(ASSIGNMENT) The material below is to be copied exactly from the line with "Instruction: Open the" up to and including the line with "Image resolution: width=644 pixels, height=362", with nothing else kept and no pictures.

(MATERIAL TO PROCESS)
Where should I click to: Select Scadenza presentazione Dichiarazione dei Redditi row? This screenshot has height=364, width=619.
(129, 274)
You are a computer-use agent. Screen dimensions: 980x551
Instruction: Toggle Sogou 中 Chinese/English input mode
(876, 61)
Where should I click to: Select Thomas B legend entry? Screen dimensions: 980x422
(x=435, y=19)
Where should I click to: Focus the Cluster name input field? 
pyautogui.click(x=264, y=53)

...

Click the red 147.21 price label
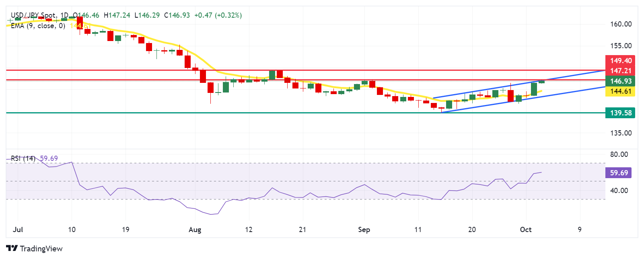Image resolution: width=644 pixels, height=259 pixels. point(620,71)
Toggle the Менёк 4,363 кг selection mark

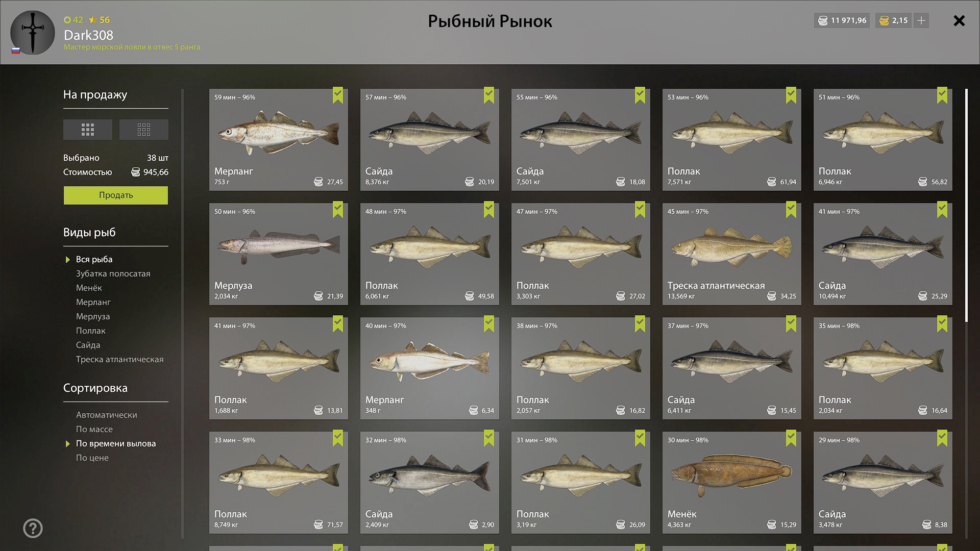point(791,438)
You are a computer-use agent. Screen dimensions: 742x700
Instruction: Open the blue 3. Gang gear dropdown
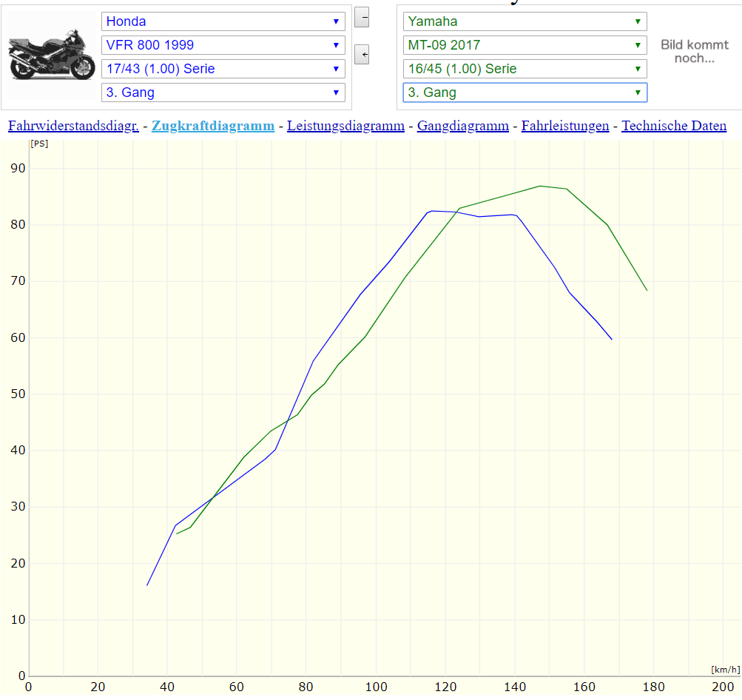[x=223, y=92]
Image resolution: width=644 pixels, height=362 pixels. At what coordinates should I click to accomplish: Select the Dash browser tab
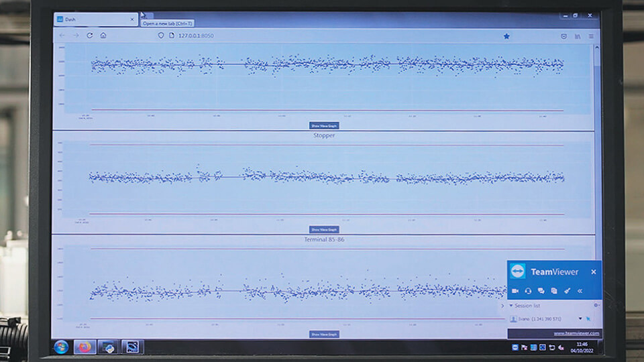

--

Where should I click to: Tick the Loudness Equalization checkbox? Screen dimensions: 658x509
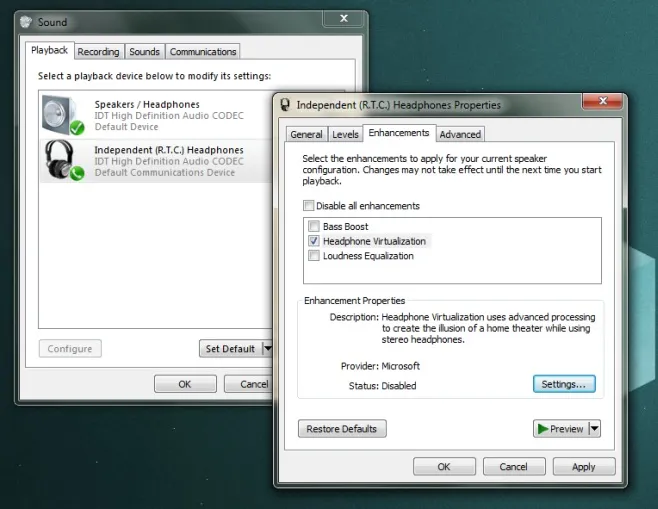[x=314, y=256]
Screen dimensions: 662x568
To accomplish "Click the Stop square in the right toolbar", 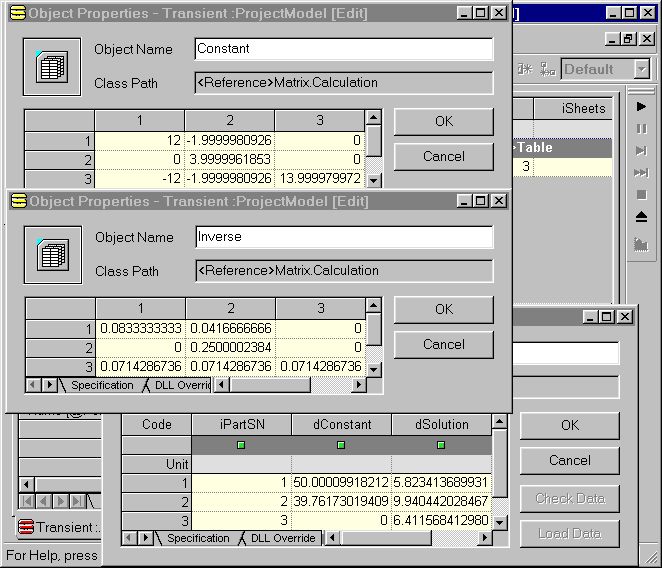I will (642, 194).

(YOUR RESPONSE)
Instruction: Open the blue 3. Gang gear dropdown
[x=223, y=92]
Image resolution: width=644 pixels, height=362 pixels. At what coordinates should I click to accomplish: Select the Dash browser tab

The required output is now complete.